• What the task requires: Using the records that follow, work out how many lines hold the string "mutfak" and provide that number only.

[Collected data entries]
*-*-*

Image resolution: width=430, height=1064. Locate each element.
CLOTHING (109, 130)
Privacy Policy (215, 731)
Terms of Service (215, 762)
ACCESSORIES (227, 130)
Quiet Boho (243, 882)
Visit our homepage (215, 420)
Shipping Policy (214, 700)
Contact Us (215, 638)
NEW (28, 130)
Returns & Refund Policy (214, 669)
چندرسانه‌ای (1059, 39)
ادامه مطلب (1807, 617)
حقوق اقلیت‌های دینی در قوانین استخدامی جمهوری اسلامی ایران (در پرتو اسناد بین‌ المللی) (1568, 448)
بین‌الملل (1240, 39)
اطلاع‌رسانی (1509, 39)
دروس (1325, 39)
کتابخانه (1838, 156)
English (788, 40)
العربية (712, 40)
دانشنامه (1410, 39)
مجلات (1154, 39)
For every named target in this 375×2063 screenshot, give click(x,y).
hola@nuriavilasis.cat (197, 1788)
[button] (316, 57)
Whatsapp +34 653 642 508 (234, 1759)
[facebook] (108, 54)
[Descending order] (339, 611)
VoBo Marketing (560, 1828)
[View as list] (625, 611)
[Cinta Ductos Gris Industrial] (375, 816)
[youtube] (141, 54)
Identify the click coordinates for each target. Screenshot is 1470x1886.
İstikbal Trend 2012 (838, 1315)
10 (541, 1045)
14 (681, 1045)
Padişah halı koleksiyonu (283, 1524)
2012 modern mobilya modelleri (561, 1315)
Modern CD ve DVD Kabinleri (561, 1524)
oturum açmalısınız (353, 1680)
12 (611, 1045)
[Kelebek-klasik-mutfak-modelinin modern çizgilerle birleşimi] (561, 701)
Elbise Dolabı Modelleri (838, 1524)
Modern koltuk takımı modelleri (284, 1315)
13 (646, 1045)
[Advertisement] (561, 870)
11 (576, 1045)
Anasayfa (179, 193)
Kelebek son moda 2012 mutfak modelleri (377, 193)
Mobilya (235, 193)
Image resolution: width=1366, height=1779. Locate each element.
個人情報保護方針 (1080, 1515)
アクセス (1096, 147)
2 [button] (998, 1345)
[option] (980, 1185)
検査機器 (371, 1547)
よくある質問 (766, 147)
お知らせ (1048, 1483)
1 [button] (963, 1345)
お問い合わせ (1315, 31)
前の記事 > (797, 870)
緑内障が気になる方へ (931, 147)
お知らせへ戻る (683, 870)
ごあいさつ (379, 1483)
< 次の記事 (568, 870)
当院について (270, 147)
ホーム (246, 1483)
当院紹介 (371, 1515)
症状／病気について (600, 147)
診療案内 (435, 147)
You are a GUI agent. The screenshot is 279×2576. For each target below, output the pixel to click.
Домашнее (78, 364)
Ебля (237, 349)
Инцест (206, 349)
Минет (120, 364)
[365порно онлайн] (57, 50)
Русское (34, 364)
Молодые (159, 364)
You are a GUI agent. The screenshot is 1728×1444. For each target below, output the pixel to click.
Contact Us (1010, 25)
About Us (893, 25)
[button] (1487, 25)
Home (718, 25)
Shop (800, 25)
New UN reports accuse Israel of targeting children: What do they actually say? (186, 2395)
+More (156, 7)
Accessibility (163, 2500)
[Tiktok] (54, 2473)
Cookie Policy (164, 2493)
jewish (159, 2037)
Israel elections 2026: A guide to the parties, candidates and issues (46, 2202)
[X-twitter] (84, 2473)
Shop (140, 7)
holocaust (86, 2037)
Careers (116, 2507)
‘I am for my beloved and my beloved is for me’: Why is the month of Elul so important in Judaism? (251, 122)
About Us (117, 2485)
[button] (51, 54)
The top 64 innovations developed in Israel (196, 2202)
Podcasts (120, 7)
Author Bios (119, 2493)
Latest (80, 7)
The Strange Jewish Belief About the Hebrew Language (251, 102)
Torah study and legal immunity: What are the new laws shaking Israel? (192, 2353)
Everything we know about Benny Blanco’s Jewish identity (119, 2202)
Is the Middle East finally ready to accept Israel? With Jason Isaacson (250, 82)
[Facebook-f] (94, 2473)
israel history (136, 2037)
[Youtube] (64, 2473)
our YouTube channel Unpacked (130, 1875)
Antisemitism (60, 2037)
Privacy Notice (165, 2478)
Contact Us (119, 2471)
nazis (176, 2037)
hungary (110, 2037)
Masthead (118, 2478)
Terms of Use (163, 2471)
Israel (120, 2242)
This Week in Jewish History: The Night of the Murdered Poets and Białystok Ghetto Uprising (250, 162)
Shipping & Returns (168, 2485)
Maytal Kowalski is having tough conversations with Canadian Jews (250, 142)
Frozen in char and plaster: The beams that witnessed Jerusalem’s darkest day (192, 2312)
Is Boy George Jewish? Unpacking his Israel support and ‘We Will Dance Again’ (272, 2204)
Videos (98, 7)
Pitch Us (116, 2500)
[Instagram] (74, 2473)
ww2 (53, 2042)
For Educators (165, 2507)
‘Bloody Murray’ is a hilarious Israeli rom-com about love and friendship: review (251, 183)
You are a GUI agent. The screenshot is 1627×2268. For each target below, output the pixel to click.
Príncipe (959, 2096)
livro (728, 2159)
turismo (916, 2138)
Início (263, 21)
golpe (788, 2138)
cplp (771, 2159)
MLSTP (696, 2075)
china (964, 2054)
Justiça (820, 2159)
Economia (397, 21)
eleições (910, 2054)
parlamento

*-*-*

• Task answer: 2